Brixton Academy saw Leeds dance rockers The Music play their final London show on an emotional farewell tour that has visited Japan, Leeds and London. The four-piece have struggled to repeat the success of their 2002 self-titled debut album that reached number four in the charts. After a four year break between albums two and three, The Music had almost been completely wiped from the memories of British music fans. However, there are still small cults of fans dispersed around the UK who have stayed loyal, and the Brixton gig was testament to this.

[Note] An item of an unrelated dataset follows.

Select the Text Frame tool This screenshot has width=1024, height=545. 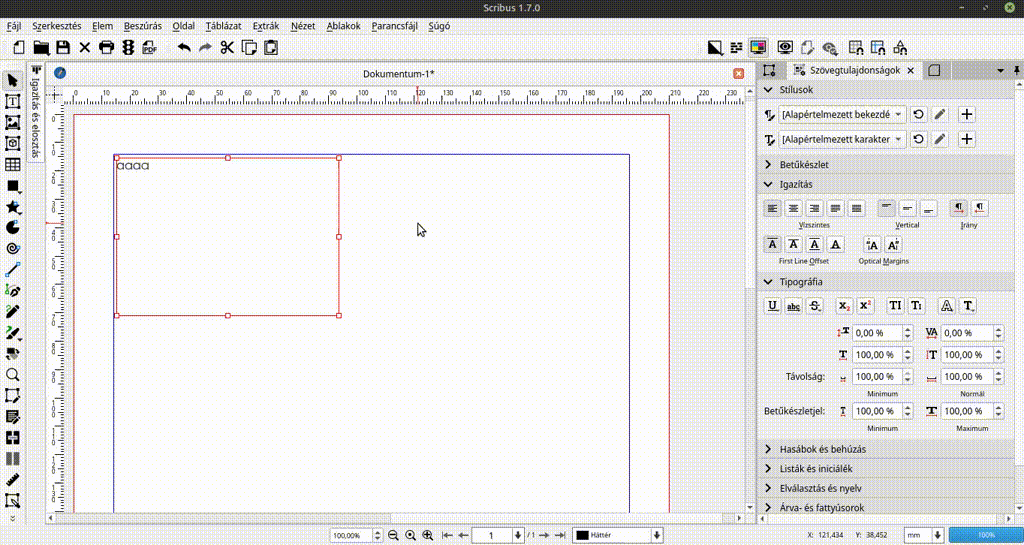pos(13,101)
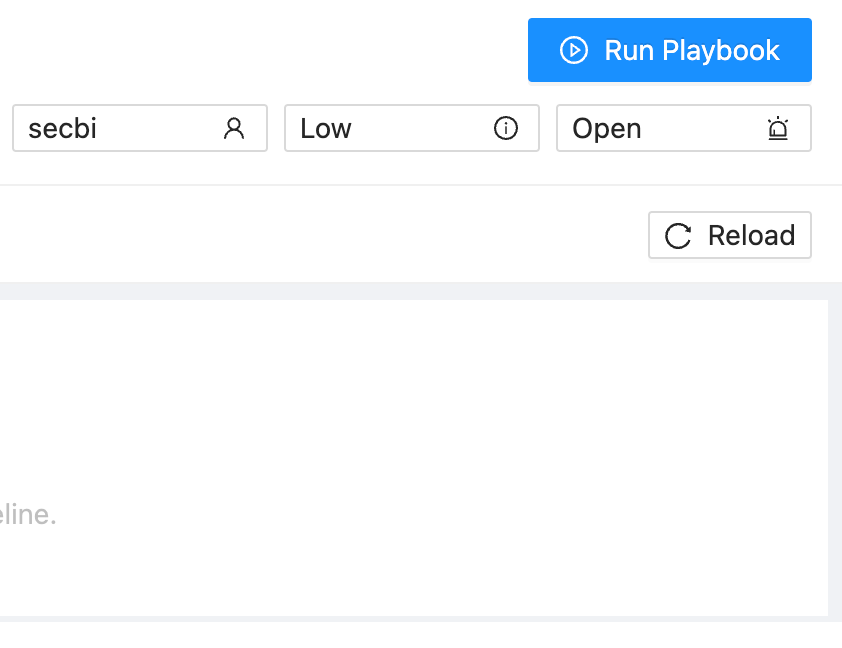This screenshot has height=648, width=842.
Task: Open the Open status dropdown
Action: [x=683, y=128]
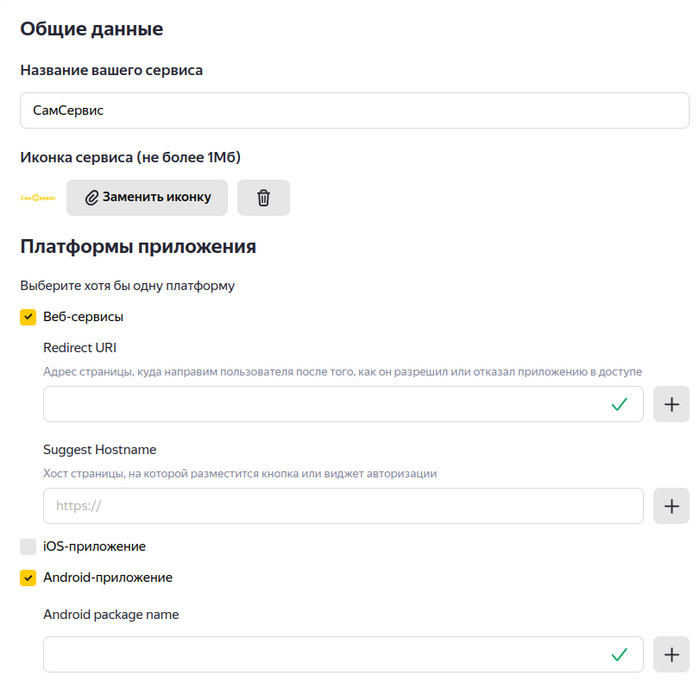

The band’s live performances have always been one of their major strengths and tonight’s gig was no different; the constant rewarding dance drops created enough power for the entire venue to bounce. Despite ruining the epic chorus to ‘Drugs’ by singing it as a lullaby over a dance track, for the rest of the set Robert Harvey’s high pitched melodic yelling carried brilliantly and his confident stage presence encouraged the crowd to attempt to imitate some of his more experimental dance moves.
Reliving The Music experience made me realise how underrated Adam Nutter’s guitar style is. His consistent catchy riffs and creative use of effects pedals carry the band, and fill out the sound enough to render a rhythm guitar pointless.
Possibly the best song of the night was ‘Bleeding From Within’, where the guitar and bass were exchanged for a set of drums to make way for a three man drum jam. Even though the sound of added percussion has become familiar in indie bands such as Friendly Fires, The Music managed to use this gimmick creatively in the penultimate song of their main set, bringing a contrasting rhythmical sound that was as exciting to watch as to listen to.
What stood out throughout the performance was the genuine way in which The Music played their classic anthems and spoke about their journey, giving the evening a real intimate feel. Harvey took an appropriate amount of time thanking those who have helped the band along the years and made sure that the loyal fans knew how much they meant to the band. As fans left the venue singing various hooks from the set, a melancholy began to sink in with the realisation that The Music would no longer be lurking in the background of the music scene as the underrated band that should have been something more.